On a trip back home to New York, I had an opportunity to buy my parents’ competitor, another well-known German candy business. I bought Martha’s Candy Kitchen and traveled back and forth between Ridgewood, Queens and Copenhagen to court my girlfriend Pia.
Dating Peter was amazing, but it was a transatlantic relationship so sometimes it could be very hard. Peter made those times a little sweeter by sending me boxes and boxes of chocolate covered coconuts.
My parents were married in Copenhagen then moved to New York, where they made chocolate in the old style in their very own store.
Pia didn't have any fear or apprehension of her new life in New York. She learned quickly, and with her interior decorating skills, she transformed a boring, plain storefront into a fantasy wonderland. We were the most elegant chocolatiers on Long Island!
My first day in the store went like this.
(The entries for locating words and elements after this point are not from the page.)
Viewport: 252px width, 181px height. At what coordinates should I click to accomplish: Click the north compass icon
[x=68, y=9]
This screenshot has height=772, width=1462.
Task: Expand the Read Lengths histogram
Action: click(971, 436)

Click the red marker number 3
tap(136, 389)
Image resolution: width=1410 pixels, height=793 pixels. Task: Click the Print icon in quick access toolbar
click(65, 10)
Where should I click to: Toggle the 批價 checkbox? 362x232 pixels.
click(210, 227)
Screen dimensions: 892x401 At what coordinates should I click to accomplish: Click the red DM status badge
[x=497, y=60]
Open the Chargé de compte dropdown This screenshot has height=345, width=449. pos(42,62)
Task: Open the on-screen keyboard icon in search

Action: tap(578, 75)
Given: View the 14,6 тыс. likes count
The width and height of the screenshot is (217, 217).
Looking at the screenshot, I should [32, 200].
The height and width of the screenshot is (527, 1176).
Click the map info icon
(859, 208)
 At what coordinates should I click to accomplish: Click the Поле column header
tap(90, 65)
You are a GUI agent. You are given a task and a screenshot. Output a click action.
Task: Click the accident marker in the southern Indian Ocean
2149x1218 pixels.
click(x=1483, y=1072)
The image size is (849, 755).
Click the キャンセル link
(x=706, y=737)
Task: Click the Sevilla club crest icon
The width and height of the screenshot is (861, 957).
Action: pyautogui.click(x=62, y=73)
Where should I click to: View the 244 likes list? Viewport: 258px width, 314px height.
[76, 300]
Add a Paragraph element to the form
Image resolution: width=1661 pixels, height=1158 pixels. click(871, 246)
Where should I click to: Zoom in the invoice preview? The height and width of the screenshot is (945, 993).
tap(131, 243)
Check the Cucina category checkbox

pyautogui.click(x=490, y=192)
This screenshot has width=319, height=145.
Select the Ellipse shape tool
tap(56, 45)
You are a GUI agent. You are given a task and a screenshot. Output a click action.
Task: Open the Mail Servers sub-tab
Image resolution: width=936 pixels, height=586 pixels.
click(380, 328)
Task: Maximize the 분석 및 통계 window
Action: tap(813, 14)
My husband said, “Selling chocolates is a piece of cake!" And out the door he went. I was alone in the store, nothing was priced, and I knew nothing about the register or about chocolate! When Peter came back later that day, I swore this would never happen again, and we spent the next week pricing, labeling and organizing the entire store.
The 3rd Generation
We were very happy living and working in our rundown, three-story, brick building. It eventually housed our entire family and hosted the arrival of our three children.
It was Thanksgiving Day and the store was filled with customers. I was about to give birth to our eldest son, Peter Christian, and there I was with my big belly, decorating the storefront windows for Christmas. That’s when my water broke. Peter panicked, announced that I was about to have the baby and cleared out the store! For years, customers have reminded us about throwing them out that day.
My brother Peter Christian, our sister Stephanie and I grew up making chocolate. We lived above the candy store. Our grandparents lived above us. On Saturday mornings, I'd wake up, run downstairs for a chocolate pop, then run back up two flights of stairs to watch cartoons with my grandmother. Life was good.
Then Dad would come upstairs and say, “What are you doing? You feel like coming into the store?” So while our friends were outside playing on Saturday, we might be in the candy kitchen. But it usually turned out to be pretty fun.
It never seemed like work to us. Dad would have the oldies station playing. We all decorated and laughed and sang along like we were the von Trapp family or something.
Our kids were always involved in our business. Sometimes reluctantly, but all hands were needed in the busy seasons. They learned a lot of valuable lessons that we’d like to think have shaped them into the wonderful adults they are today.
Some kids play team sports growing up. We were part of a family team. We worked as a family, and we ate as a family every night of my childhood. The lessons my parents taught us in the candy kitchen and around that dinner table made me who I am today. (I want to be just like my mom when I grow up!)
The kids grew up, went to college and started their own careers. That left Pia and me to run the family business, which had grown to include three stores.
It was time for us to slow down the pace and enjoy life a bit more after a lifetime of making chocolate, so we sold our stores. When Peter’s father retired, Peter and I decided to turn our focus to Krause’s, the original family business.
Growing up in a family business is something that never leaves you. After working in finance for a few years, I was ready to get back to my roots, back to the business.
With the third generation of Aigner chocolatiers overseeing day-to-day operations, it was time to retire the original name of the store and put our own family’s signature on the door. For a family that values time-honored traditions the way ours does, that was probably the biggest break from tradition we’d made here in 60 years.
I’d talked about doing this since I was a kid. Somehow it’s come full circle, and I finally understand that making chocolates truly is an art. Every time I see my dad pouring a jelly or scooping out something, I think, “Wow, this is really a beautiful thing we do.”